ARDS 患者で PEEP と心係数の関係

The relationship between positive end-expiratory pressure and cardiac index in patients with acute respiratory distress syndrome
Journal of Critical Care published online 29 August 2013.

・本研究の目的は、急性呼吸窮迫症候群(ARDS)患者で呼気終末陽圧(PEEP)と心係数との関係を評価することである。

・これは、ARDS の発症から 48 時間以内の成人患者を対象とした多施設無作為対照試験 Fluid and Catheter Treatment Trial の二次断面分析である。肺動脈カテーテル群に無作為化された患者は、FACTT 研究に登録して 3 日以内の短期間 PEEP と心係数測定を実施し、本研究の対象とした。FACTT が 2×2 分画デザインであったので、患者の半分は「無制限な輸液」研究群であり、残り半分は「制限的派輸液」研究群であった。

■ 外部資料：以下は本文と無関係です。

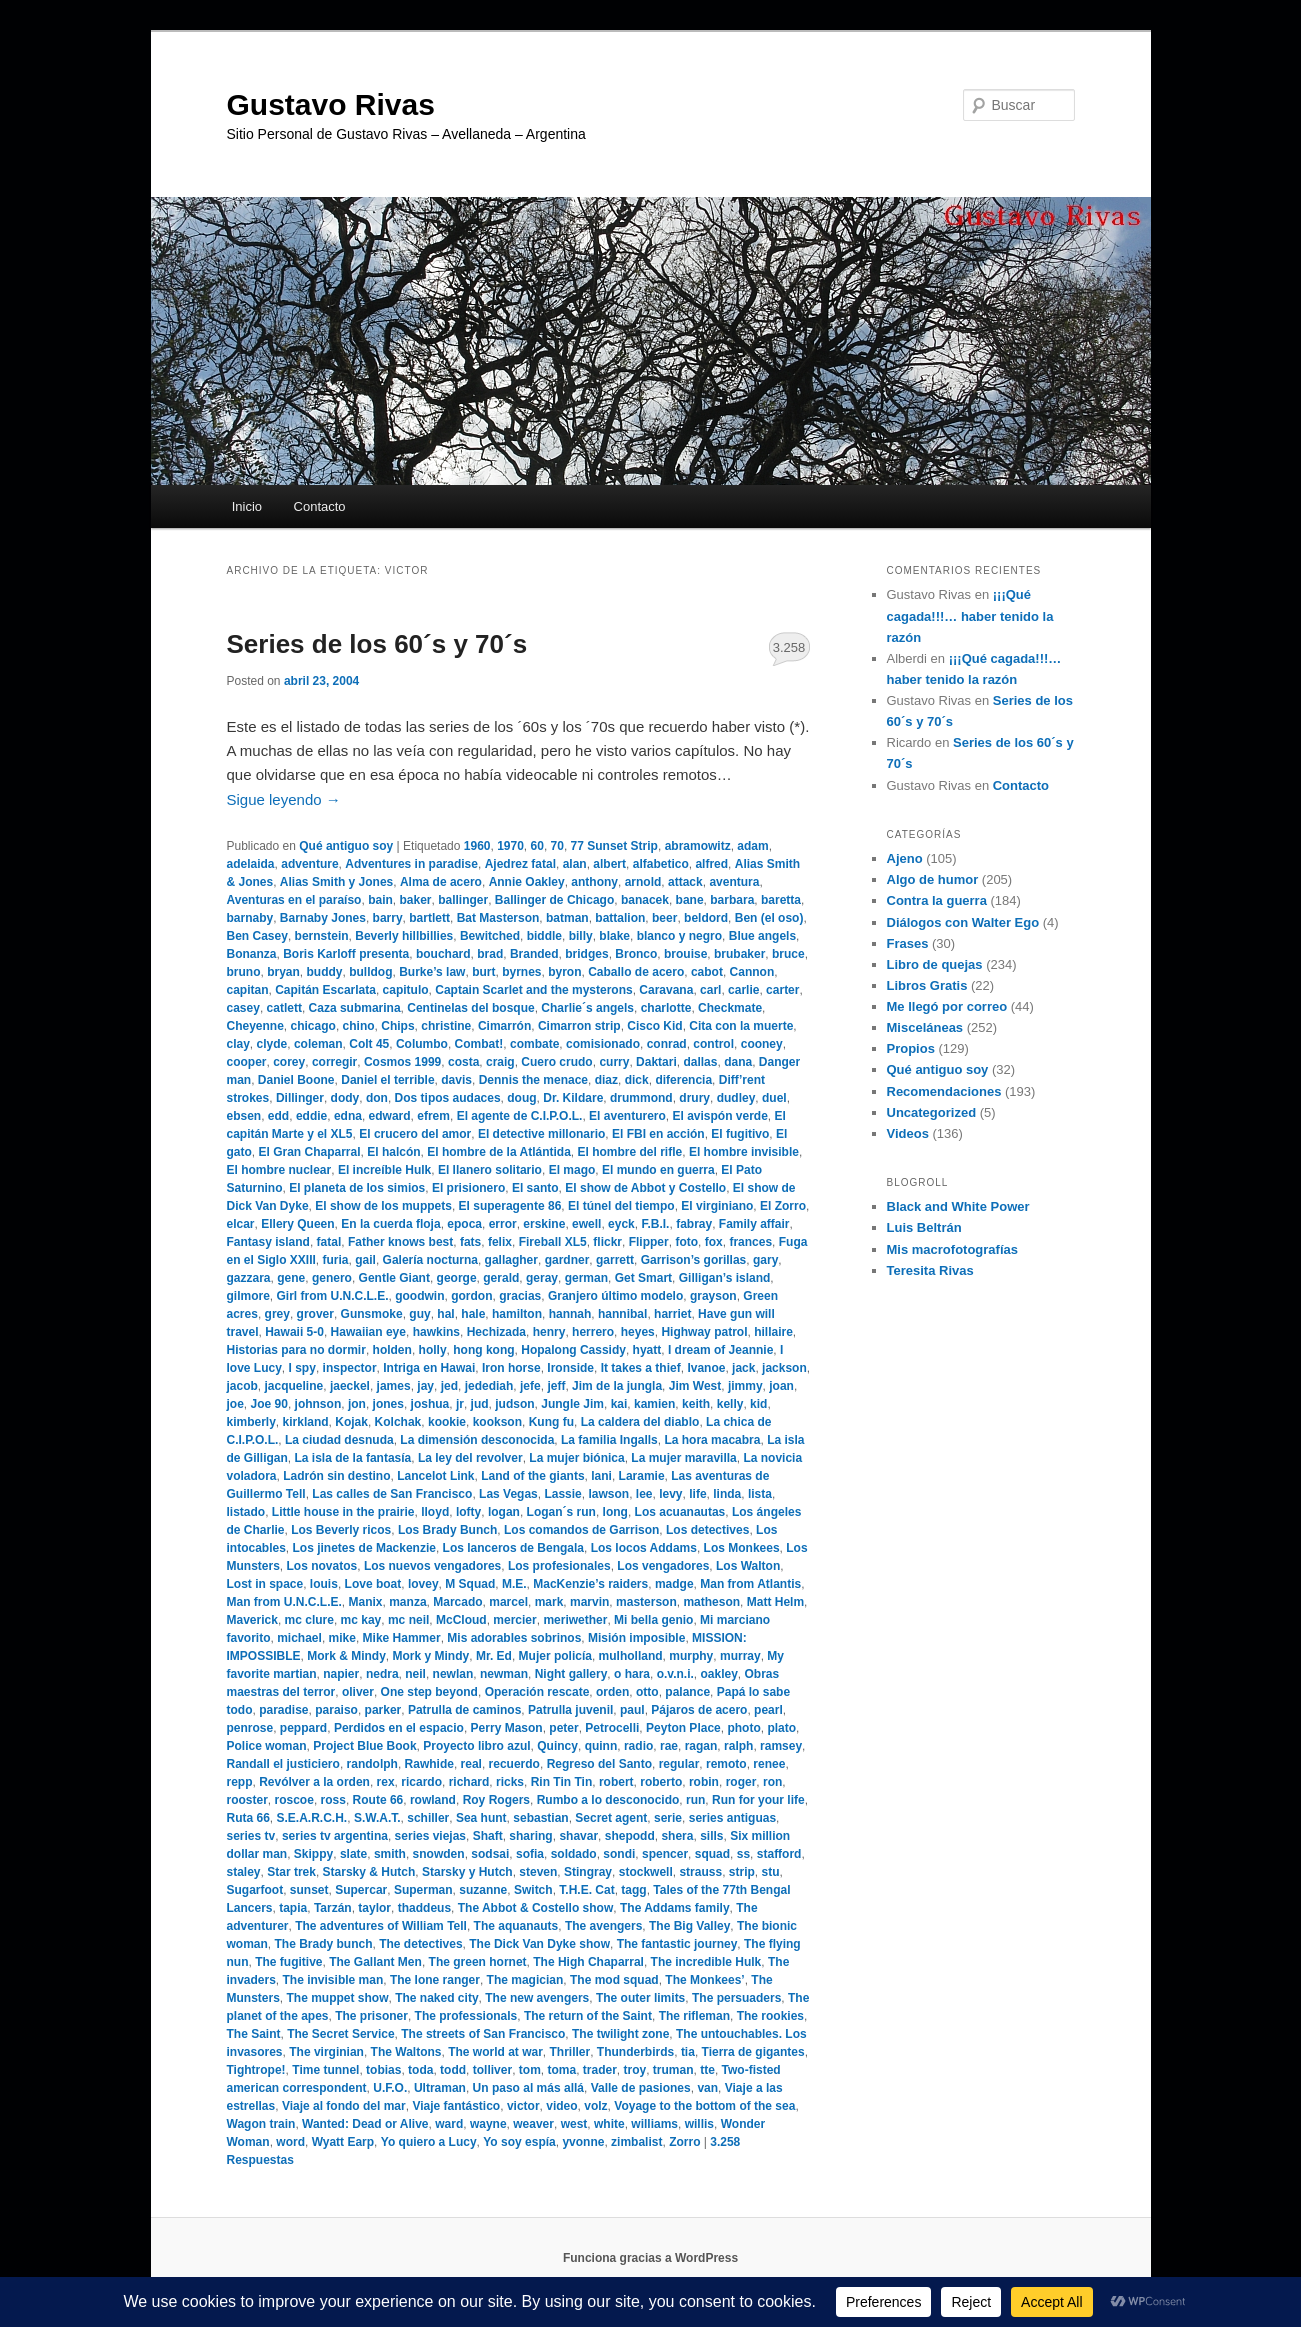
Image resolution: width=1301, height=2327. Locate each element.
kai (619, 1404)
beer (664, 918)
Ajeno (905, 858)
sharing (530, 1836)
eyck (621, 1224)
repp (240, 1782)
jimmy (745, 1386)
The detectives (420, 1944)
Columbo (422, 1044)
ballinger (463, 900)
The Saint (254, 2034)
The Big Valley (689, 1926)
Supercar (361, 1890)
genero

・最終的な研究対象患者数(367 人の患者で、833 回の測定、または観察)は、元来の FACTT 研究総人数と同様であった。使用された平均 PEEP レベルは 8.2±3.4cm H2O であり、ARDS 患者の平均心係数は、4.2±1.2L/分/m2 であった。APCHE スコア、年齢、FACTT の輸液研究群、敗血症で調節した場合でさえも、PEEP と心係数との間になんら関係がなかった。

・無制限輸液あるいは制限輸液管理プロトコルで管理された ARDS 患者で、PEEP は心係数低値と関係していない。
[!]:PEEP は心係数を低下させるというのが一般的常識だと思うが、ARDS ではそうではないということか。